LANGIT7.ID- Program Makan Bergizi Muhammadiyah (MBM) yang diluncurkan di Universitas Muhammadiyah Surakarta (UMS) bukanlah sekadar aksi sosial. Ia adalah gerakan moral, spiritual, dan kebangsaan yang berakar pada pandangan Islam tentang amanah kemanusiaan, bahwa menyehatkan sesama adalah bagian dari ibadah.
Ketua Umum PP Muhammadiyah Haedar Nashir menegaskan, program ini selaras dengan semangat Pemerintah melalui Program Makan Bergizi Gratis (MBG).
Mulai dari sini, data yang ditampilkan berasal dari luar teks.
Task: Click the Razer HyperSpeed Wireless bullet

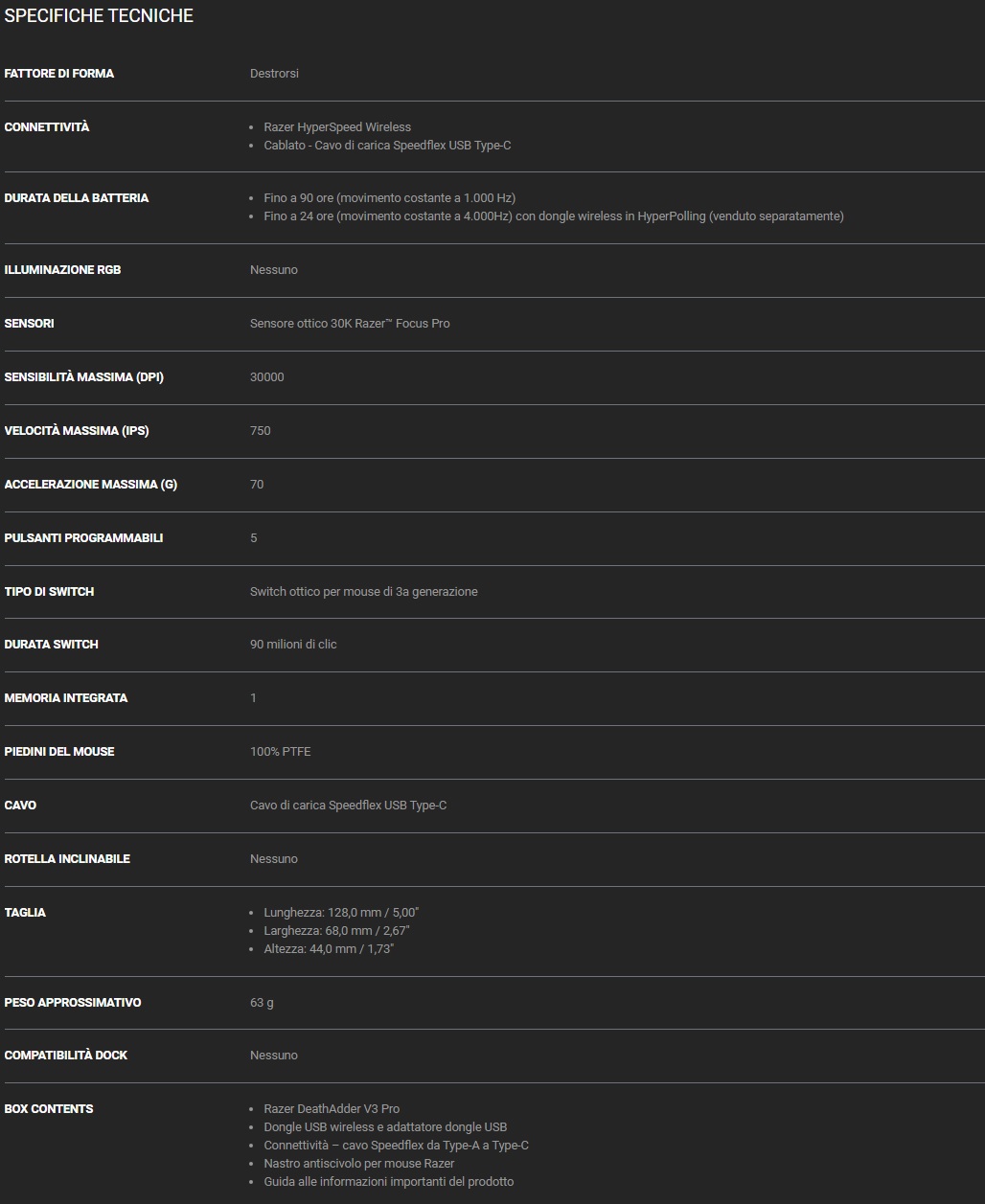Action: pyautogui.click(x=337, y=127)
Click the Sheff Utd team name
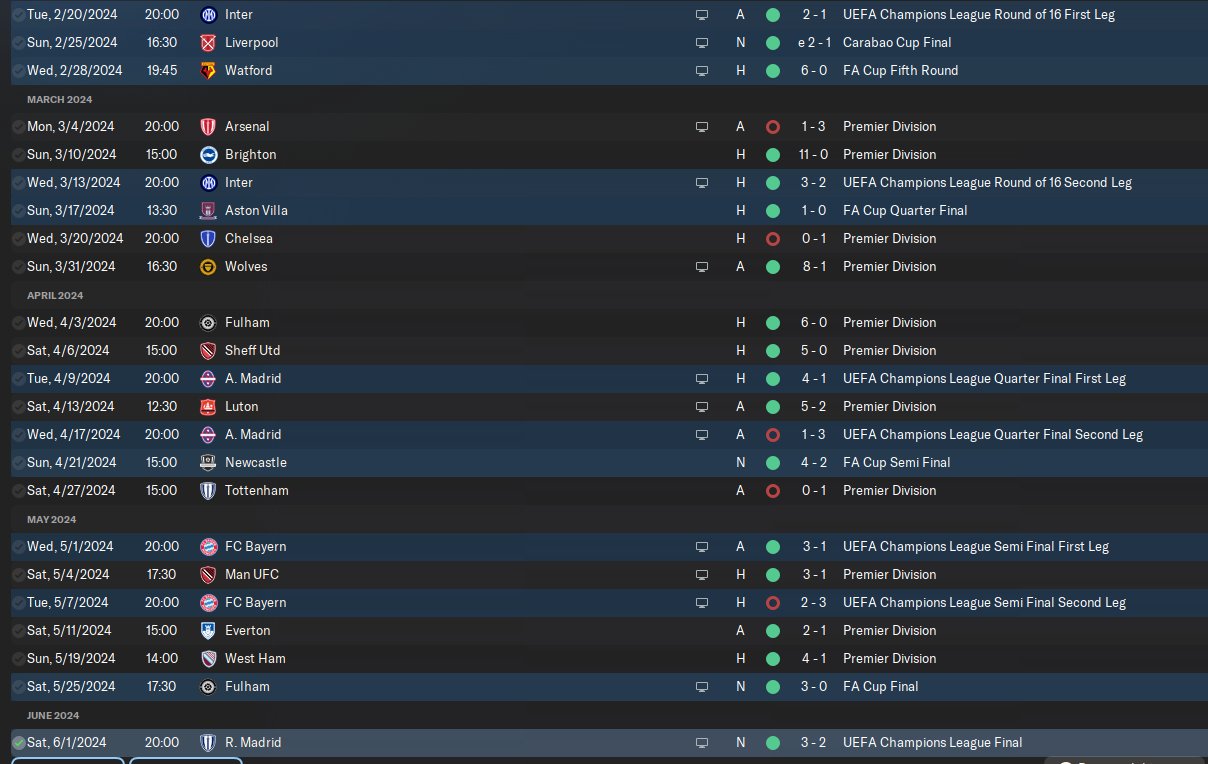Image resolution: width=1208 pixels, height=764 pixels. [x=252, y=351]
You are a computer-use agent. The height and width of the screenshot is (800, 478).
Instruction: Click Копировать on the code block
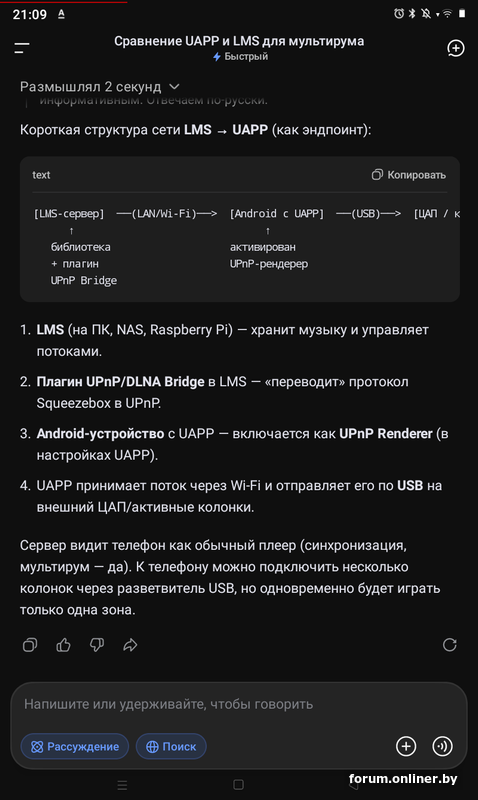409,175
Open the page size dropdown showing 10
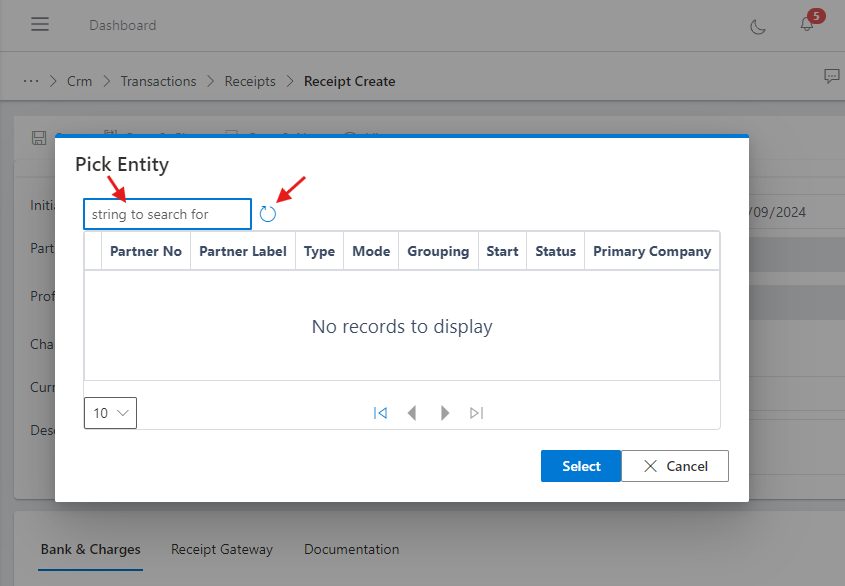This screenshot has height=586, width=845. (110, 412)
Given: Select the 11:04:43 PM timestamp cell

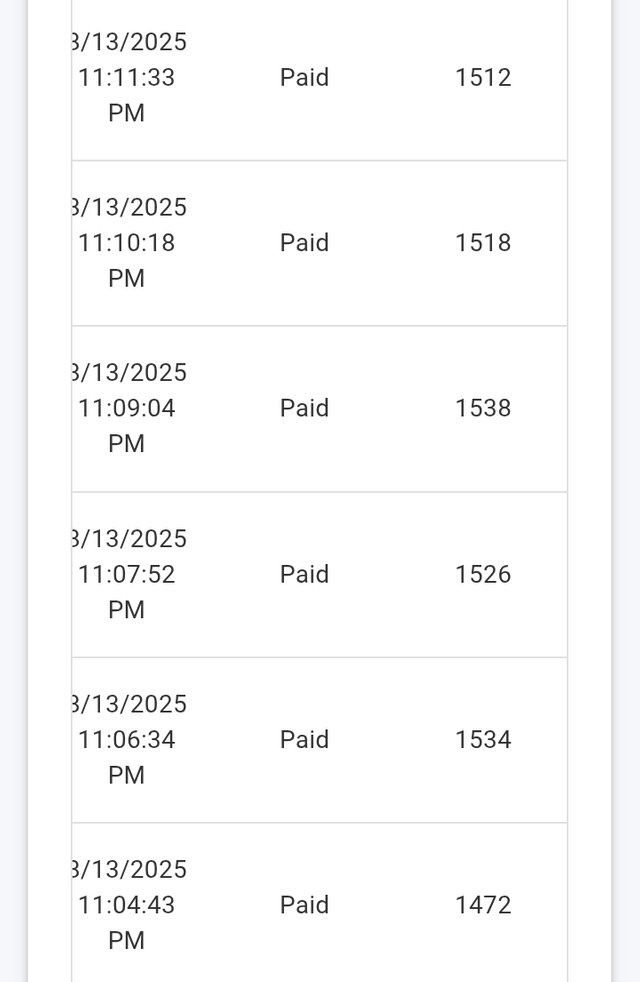Looking at the screenshot, I should (129, 905).
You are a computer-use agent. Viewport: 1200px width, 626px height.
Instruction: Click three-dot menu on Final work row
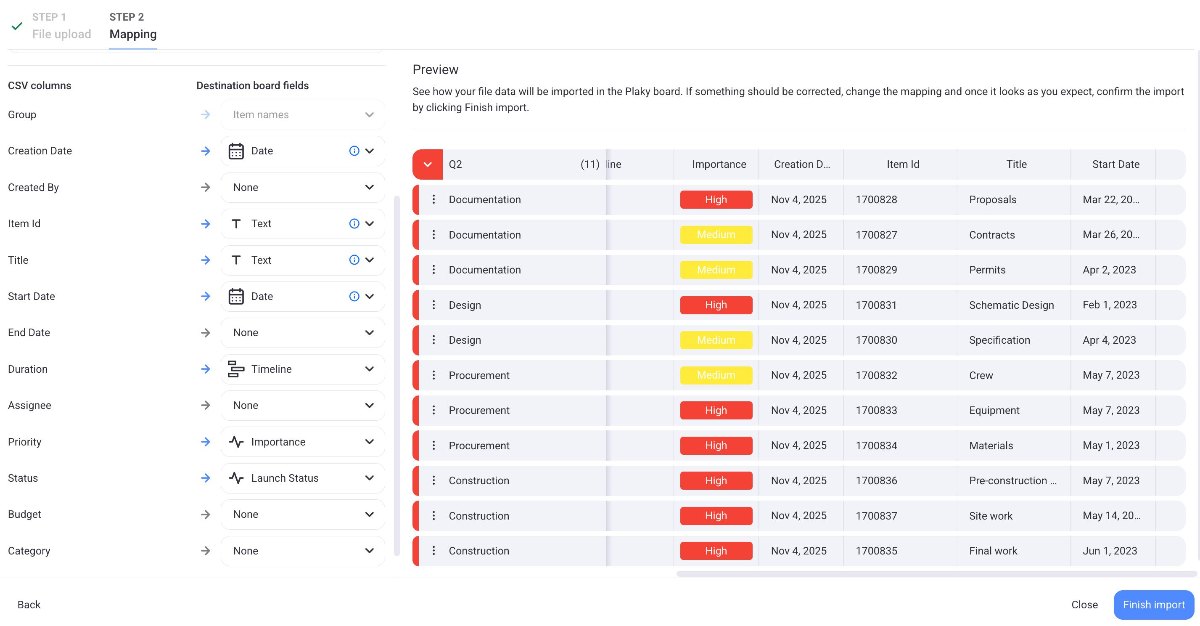tap(433, 551)
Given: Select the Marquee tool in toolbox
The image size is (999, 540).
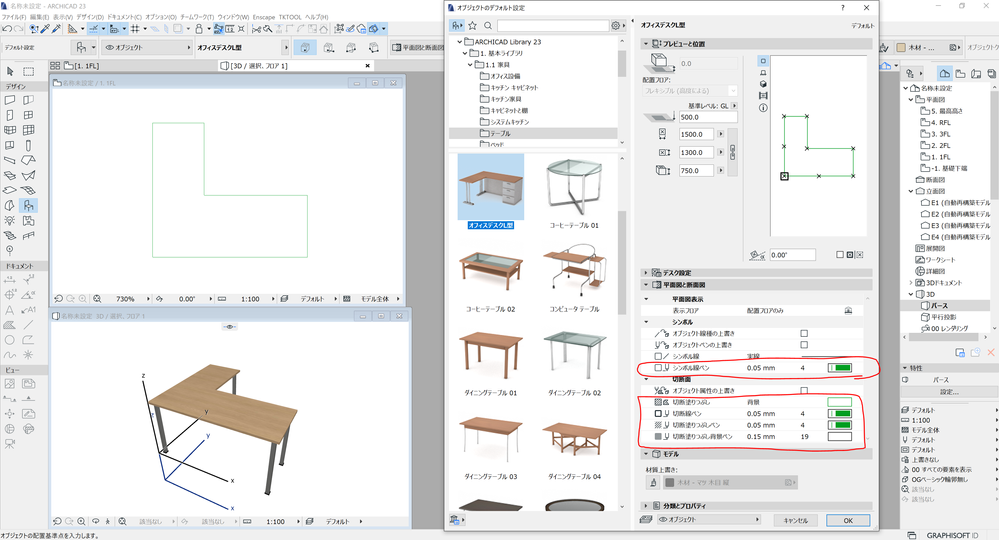Looking at the screenshot, I should (x=29, y=71).
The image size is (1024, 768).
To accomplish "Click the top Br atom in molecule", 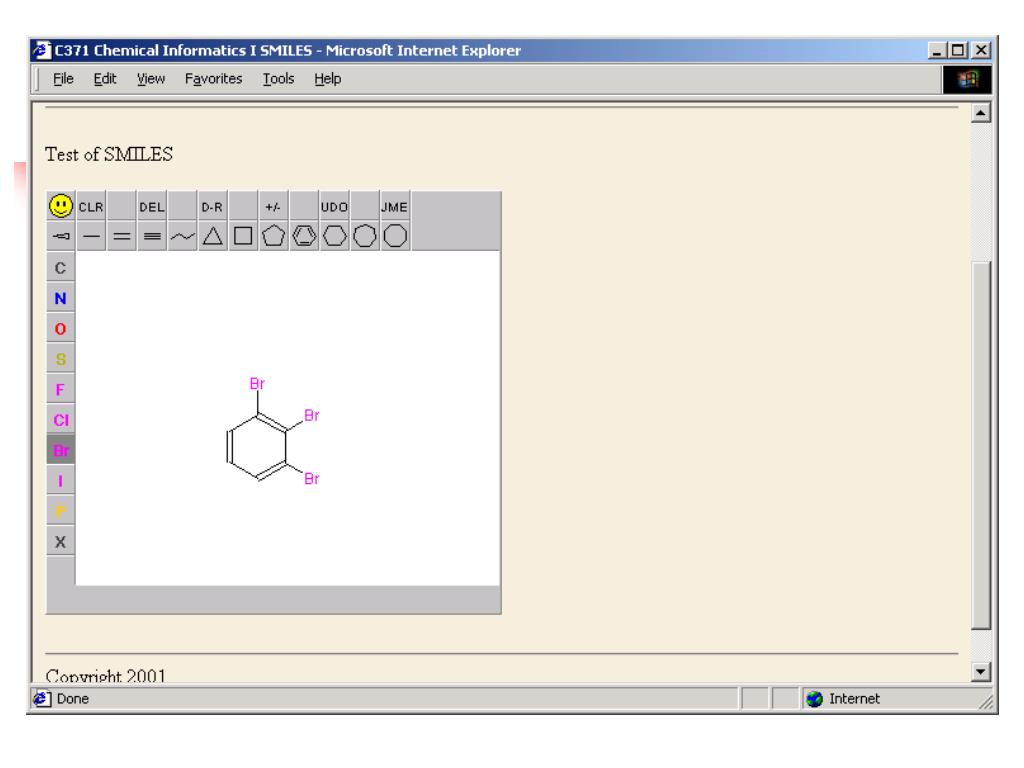I will 256,384.
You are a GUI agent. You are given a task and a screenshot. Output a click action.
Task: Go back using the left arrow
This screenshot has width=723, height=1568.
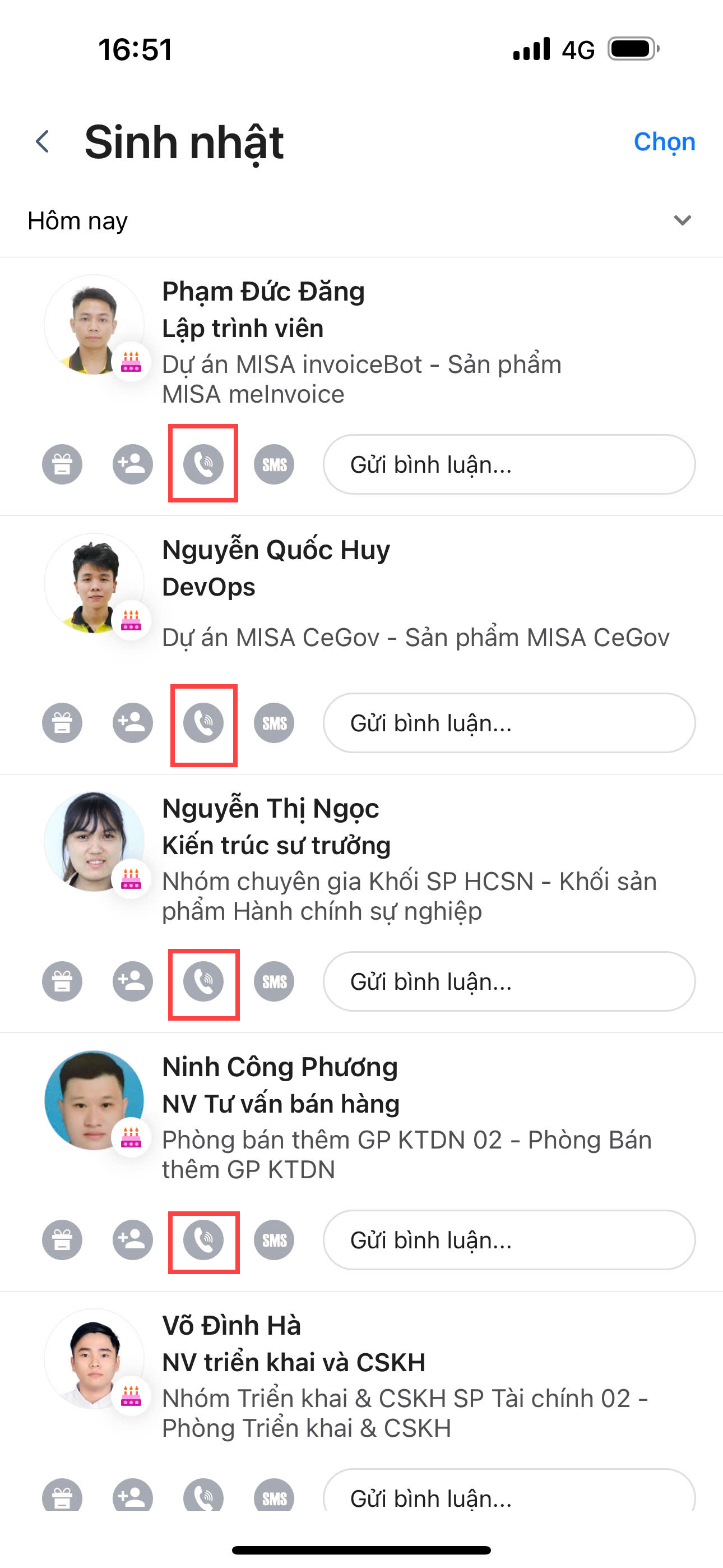(x=43, y=142)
Bagi Muhammadiyah, memberi makan bukan hanya soal logistik, tetapi juga soal meningkatkan kualitas hidup dan martabat bangsa. “Kita ingin anak-anak Indonesia tumbuh tinggi, sehat, dan cerdas. Itulah investasi terbaik bagi masa depan bangsa,” ujarnya.
Kami memandang langkah Muhammadiyah sebagai wujud nyata dakwah kemanusiaan modern. Di tengah maraknya program populis yang berhenti di seremoni, MBM menawarkan keteladanan: sinergi antara negara, masyarakat sipil, dan nilai agama. Dalam konteks kebijakan publik, ini adalah bukti bahwa kesehatan dan pendidikan gizi adalah bagian integral dari keadilan sosial.
Sebagaimana ditegaskan Syaikh Yusuf Al-Qaradawi dalam
Fiqh al-Awlawiyat, “Menyehatkan manusia adalah amal saleh yang mendahului amal lainnya, karena kehidupan adalah prasyarat bagi ibadah.” Pandangan ini menempatkan gizi bukan sekadar urusan medis, tetapi dimensi moral dari kemanusiaan.
Demikian pula Imam Al-Ghazali dalam Ihya Ulumuddin menulis bahwa tubuh yang sehat adalah alat bagi akal untuk berpikir dan hati untuk mengenal Tuhan. Maka, mengabaikan kesehatan generasi berarti mengabaikan masa depan spiritual dan intelektual bangsa.
Melalui 105 Dapur Satuan Pelayanan Pemenuhan Gizi (SPPG) yang diinisiasi MBM, Muhammadiyah menghidupkan kembali nilai gotong royong modern: memadukan ilmu, iman, dan pelayanan sosial. Inilah wajah Islam berkemajuan yang menyejukkan: bekerja sunyi, tapi berdampak luas.
Namun, tantangan tetap ada. Haedar dengan jujur mengakui perlunya evaluasi dan penyempurnaan berkelanjutan. Di sinilah pentingnya membangun tata kelola yang akuntabel dan berkeadilan agar setiap suapan makanan bergizi benar-benar sampai kepada anak-anak yang membutuhkan, bukan tersesat dalam birokrasi atau kepentingan politik.
Sebagaimana pesan Maulana Abul Kalam Azad, tokoh pendidikan India sekaligus ulama besar, “Bangsa yang lapar tidak bisa berpikir, dan bangsa yang tidak berpikir tidak akan pernah merdeka.” Pernyataan ini mengingatkan bahwa ketahanan pangan dan gizi adalah bagian dari ketahanan nasional.
MBM adalah momentum bagi bangsa ini untuk menegaskan arah pembangunan manusia Indonesia yang holistik—yang menyehatkan tubuh, mencerdaskan pikiran, dan menegakkan nilai-nilai kemanusiaan.
Revolusi gizi yang sejati tidak lahir dari dapur negara semata, tetapi dari dapur-dapur nurani masyarakat yang percaya bahwa memberi makan satu anak berarti menyelamatkan masa depan seluruh bangsa.